* **WHAT THE TASK REQUIRES**
A word-for-word copy of the data, with no images, is the required answer.

Stored records:
--- --- ---
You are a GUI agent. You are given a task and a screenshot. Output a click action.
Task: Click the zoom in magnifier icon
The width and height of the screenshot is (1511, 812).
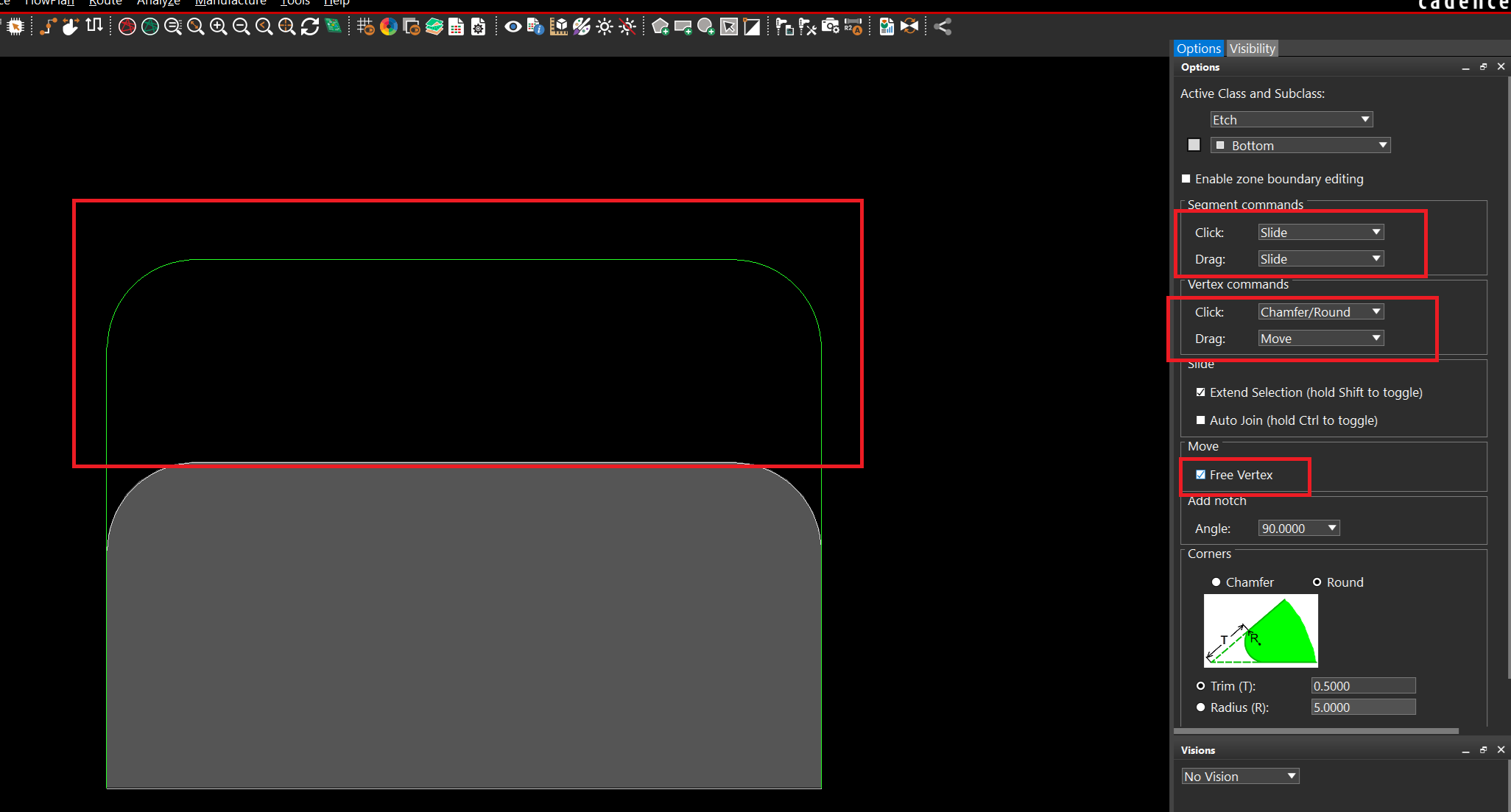(x=218, y=27)

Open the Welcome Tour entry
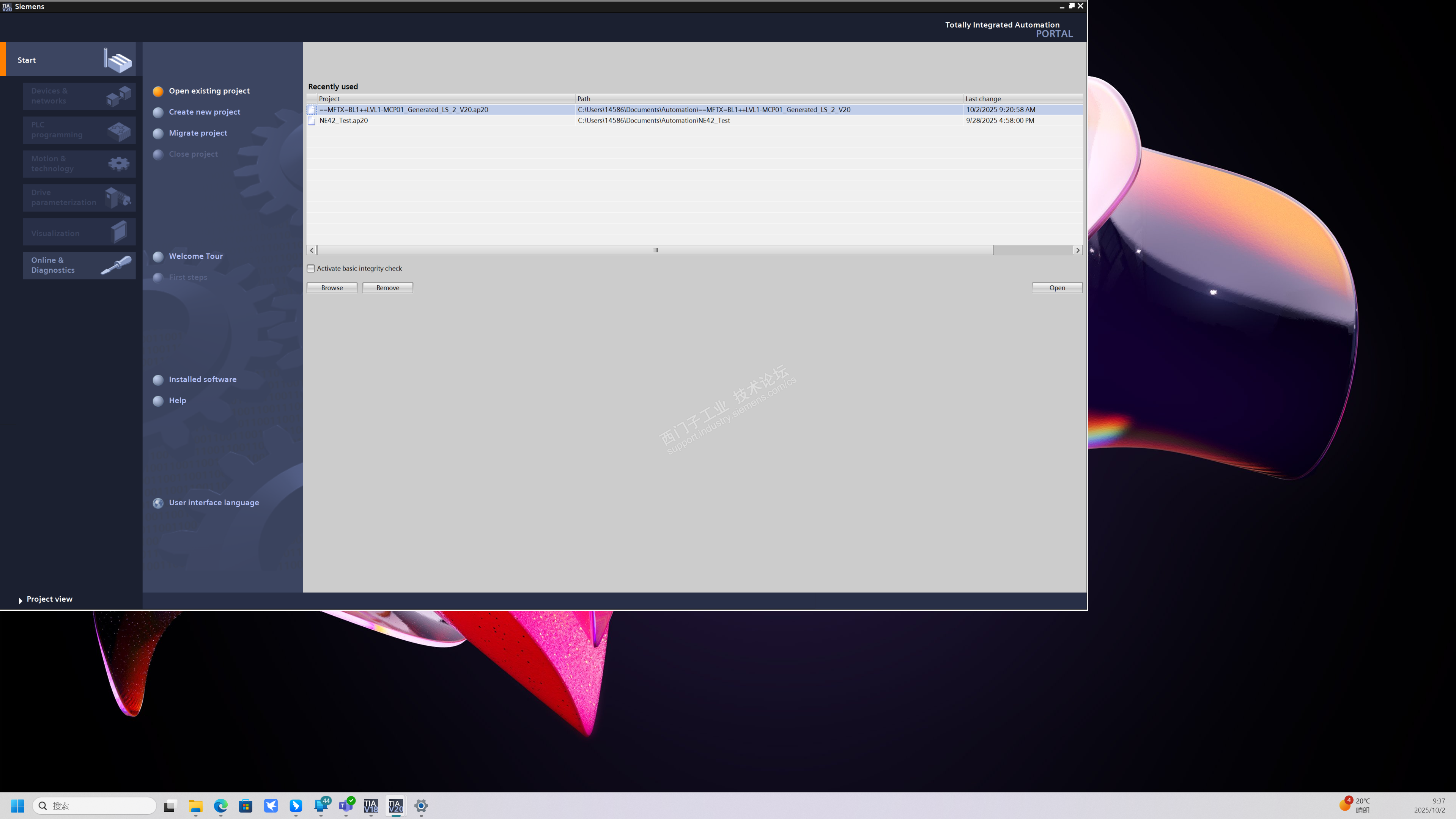tap(195, 256)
--- --- ---
* **TASK RESULT**
You are a GUI agent. You are given a task and a screenshot. Output a click action.
Task: Click the zoom in magnifier icon
The width and height of the screenshot is (1511, 812).
(x=218, y=27)

Open the Welcome Tour entry
tap(195, 256)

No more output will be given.